24 . The method of claim 23 , wherein the subject has a symptom of traumatic brain injury (TBI) selected from the group consisting of deficits, dizziness, hearing loss, headache (e.g., frequent headache), loss of consciousness, memory loss, confusion, sleep disturbance, nausea, decreased balance, fatigue, drowsiness, blurred vision, ringing in ears, sensitivity to light, sensitivity to sound, decreased ability to concentration, mood swings, and increased anxiety,
wherein the method improves the symptom.
25 . The method of claim 23 , wherein the subject has a symptom of stroke selected from the group consisting of numbness, decreased balance, memory loss, facial weakness, eyelid dropping, paralysis (e.g., hemiplegia), decreased sensory sensation, decreased reflexes, tongue weakness, involuntary eye moment, a visual field defect, aphasia, increased confusion, vertigo, decreased speaking ability (e.g., apraxia), decreased walking ability, and decreased motor coordination,
wherein the method improves the symptom.
26 . A method for treating or preventing neuronal injury, comprising administering to a subject in need thereof an effective amount of a composition comprising:
a) a Branched Chain Amino Acid (BCAA) entity chosen from a leucine amino acid entity (chosen from L-leucine, oxo-leucine (alpha-ketoisocaproate (KIC)), HMB (beta-hydroxy-beta-methylbutyrate), oxo-leucine, isovaleryl-CoA, and N-acetyl-leucine or salts thereof), an isoleucine amino acid entity (chosen from L-isoleucine, 2-oxo-3-methyl-valerate (alpha-keto-beta-methylvaleric acid (KMV)), threonine, 2-oxo-3-methyl-valerate, methylbutyryl-CoA, and N-acetyl-isoleucine or salts thereof), a valine amino acid entity (chosen from L-valine, 2-oxo-valerate (alpha-ketoisovalerate (KIV)), isobutyryl-CoA, and N-acetyl-valine or salts thereof), or a combination of two or three BCAA entities; b) a N-acetylcysteine (NAC) entity (chosen from N-acetylcysteine, serine, acetylserine, cystathionine, glutathione, homocysteine, methionine, L-cysteine, cystine, and cysteamine or salts thereof); and c) an acetyl-1-carnitine (ALCAR) entity (chosen from acetyl-L-carnitine, lysine, trimethyllysine, trimethyl-3-OH-lysine, carnitine, O-acyl-carnitine, acyl-CoA, citrate, succinate, C3-carnitine, C5-carnitine, C4-dicarboxylcarnitine, C6-carnitine, C8-carnitine, C12:1 acylcarnitine, C14 acylcarnitine, C14:1 acylcarnitine, C16 acylcarnitine, C18:2 acylcarnitine, C18:1 acylcarnitine, and C18 acylcarnitine); wherein at least one amino acid entity of (a)-(c) is not provided as a peptide of more than 20 amino acid residues in length, wherein the total wt. % of (a)-(c) is greater than the total wt. % of other protein components or non-protein components in the composition (in dry form), and wherein one, two, or three amino acid entities in (a)-(c) are in one or both of free amino acid form or salt amino acid form in the composition, thereby treating or preventing the neuronal injury.

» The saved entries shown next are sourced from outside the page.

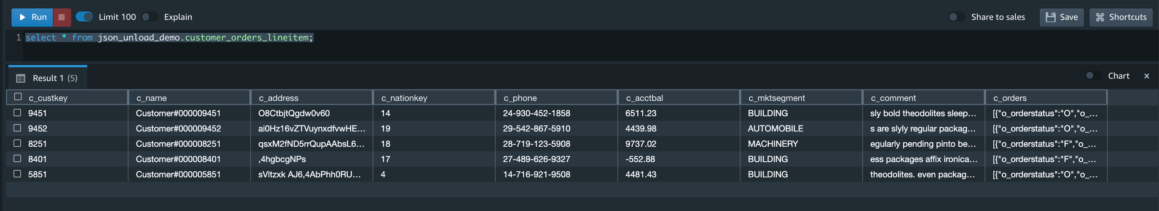
Task: Open the Shortcuts panel
Action: [1120, 17]
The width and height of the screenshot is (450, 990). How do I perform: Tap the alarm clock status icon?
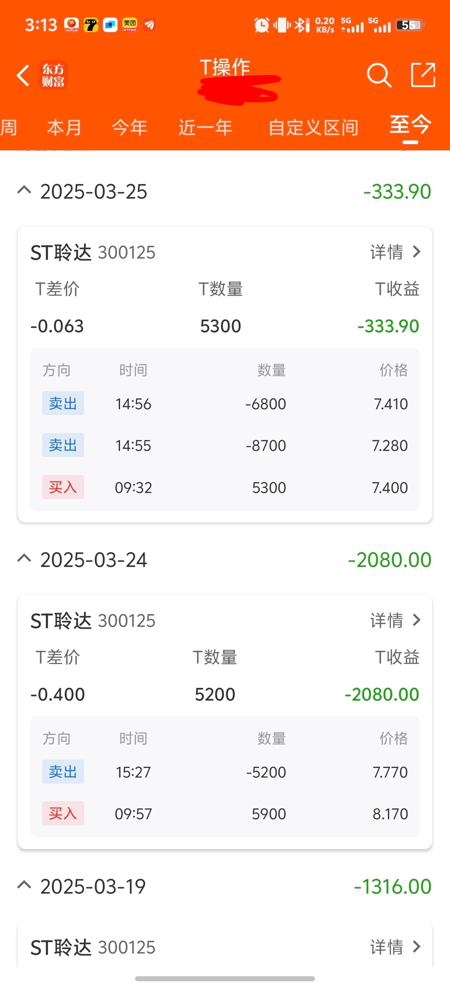(262, 25)
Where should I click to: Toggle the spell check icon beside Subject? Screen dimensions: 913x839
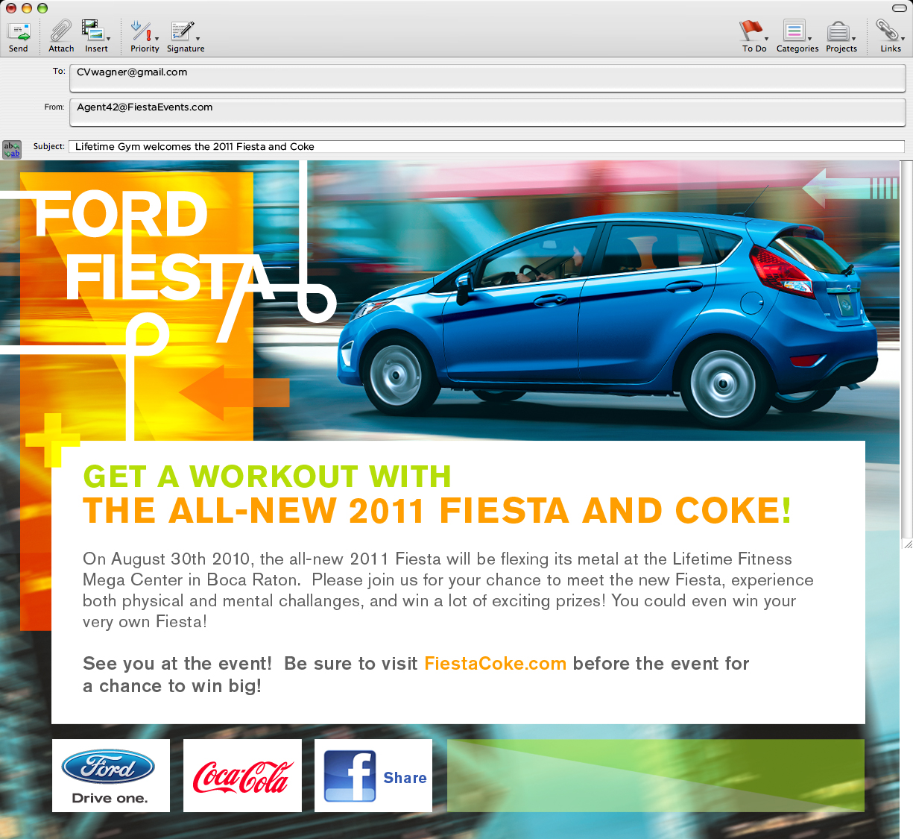(x=12, y=149)
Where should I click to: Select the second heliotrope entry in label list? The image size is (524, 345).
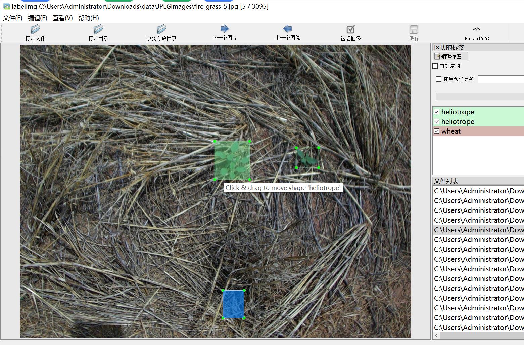click(458, 122)
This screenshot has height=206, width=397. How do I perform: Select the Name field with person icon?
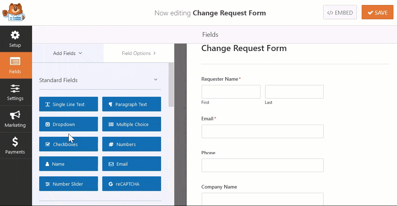68,164
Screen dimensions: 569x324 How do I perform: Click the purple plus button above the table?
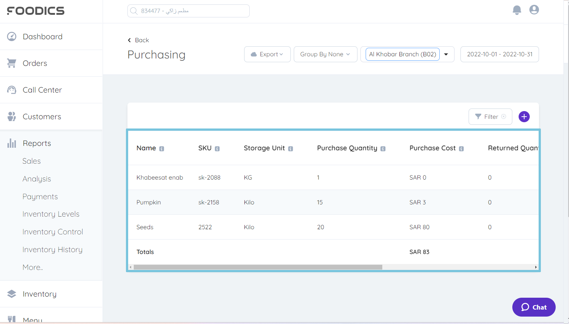(524, 116)
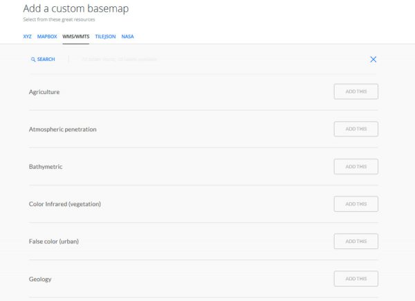Add the Geology layer
Image resolution: width=415 pixels, height=301 pixels.
click(356, 278)
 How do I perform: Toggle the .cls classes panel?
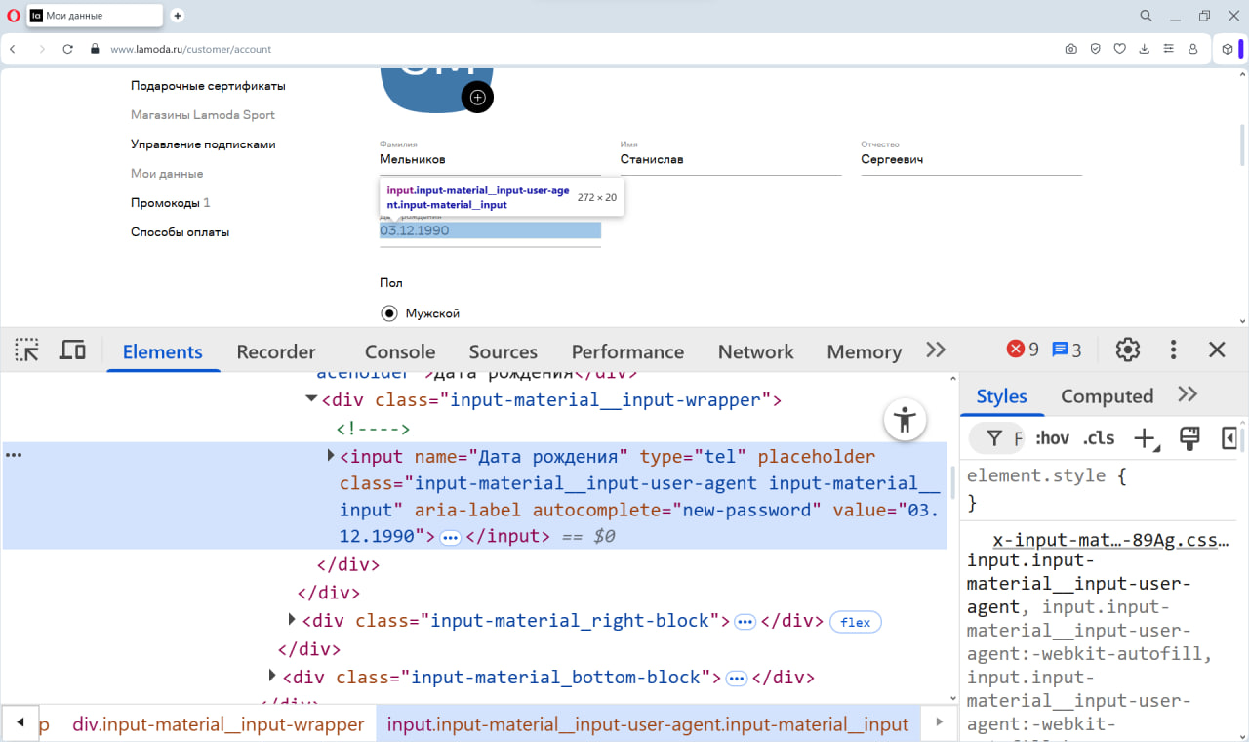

27 . The method of claim 23 , wherein the subject has been diagnosed as having TBI.
28 . The method of claim 27 , wherein the TBI is mild TBI.
29 . (canceled)
30 . The method of claim 23 , wherein the subject is at risk of or has stroke, and if the subject has stroke wherein the stroke is ischemic stroke, acute ischemic stroke, or transient ischemic attack.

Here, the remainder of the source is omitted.